Data drawn from a collection
----

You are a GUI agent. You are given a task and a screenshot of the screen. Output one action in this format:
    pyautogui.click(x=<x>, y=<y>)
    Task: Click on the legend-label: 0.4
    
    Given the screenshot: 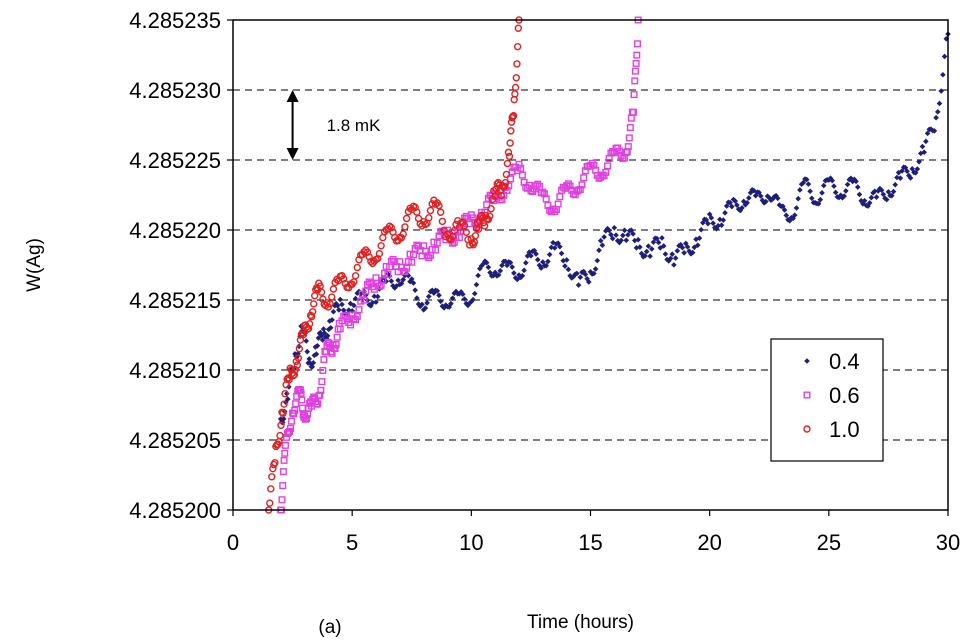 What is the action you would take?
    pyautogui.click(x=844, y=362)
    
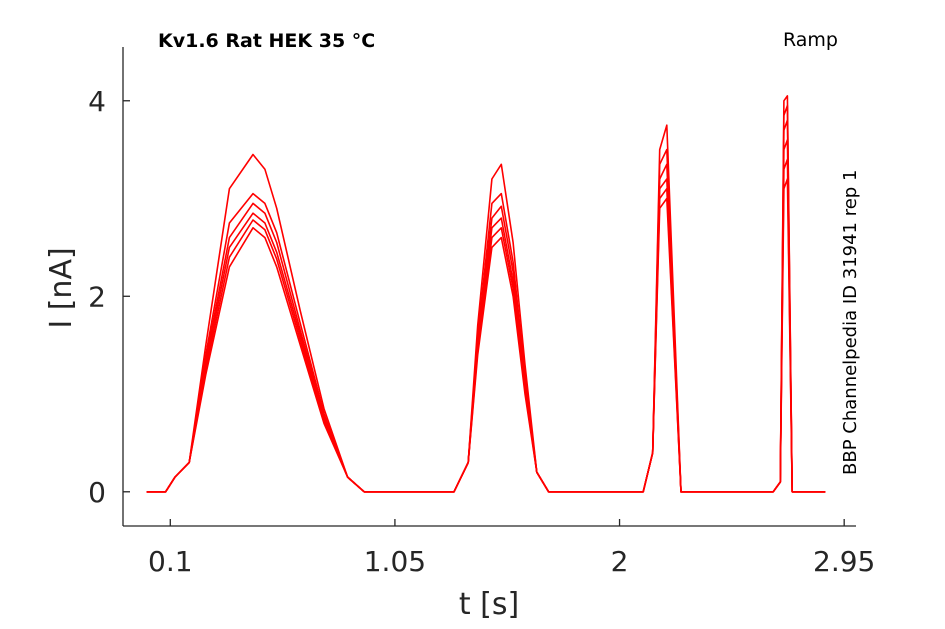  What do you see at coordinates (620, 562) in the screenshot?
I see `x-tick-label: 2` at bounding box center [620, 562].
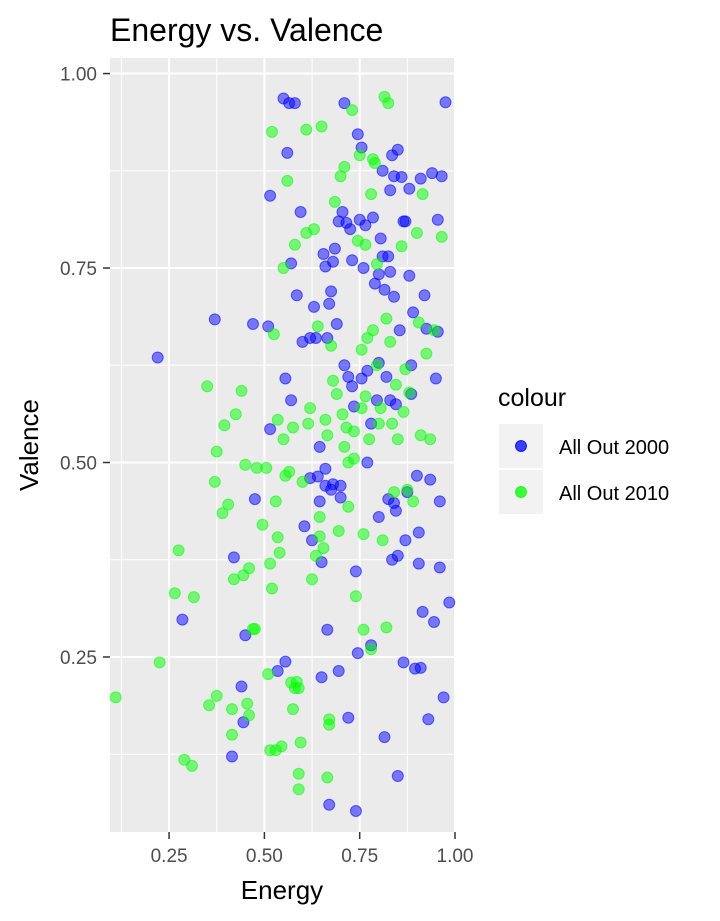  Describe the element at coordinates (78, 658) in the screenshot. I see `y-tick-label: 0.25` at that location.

----

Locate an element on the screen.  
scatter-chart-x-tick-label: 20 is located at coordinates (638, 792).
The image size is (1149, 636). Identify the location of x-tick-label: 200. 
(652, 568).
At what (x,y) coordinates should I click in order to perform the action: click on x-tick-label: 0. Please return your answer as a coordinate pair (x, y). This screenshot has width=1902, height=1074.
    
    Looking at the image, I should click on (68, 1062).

----

INSTRUCTIONS TO FOLLOW »
Quote, word for word, everything from the line containing "The image size" down to the line containing "Looking at the", including both of those lines.

RESPONSE TO THIS TASK »
The image size is (1149, 636). Identify the location of x-tick-label: 200. 
(652, 568).
At what (x,y) coordinates should I click in order to perform the action: click on x-tick-label: 0. Please return your answer as a coordinate pair (x, y). This screenshot has width=1902, height=1074.
    
    Looking at the image, I should click on (68, 1062).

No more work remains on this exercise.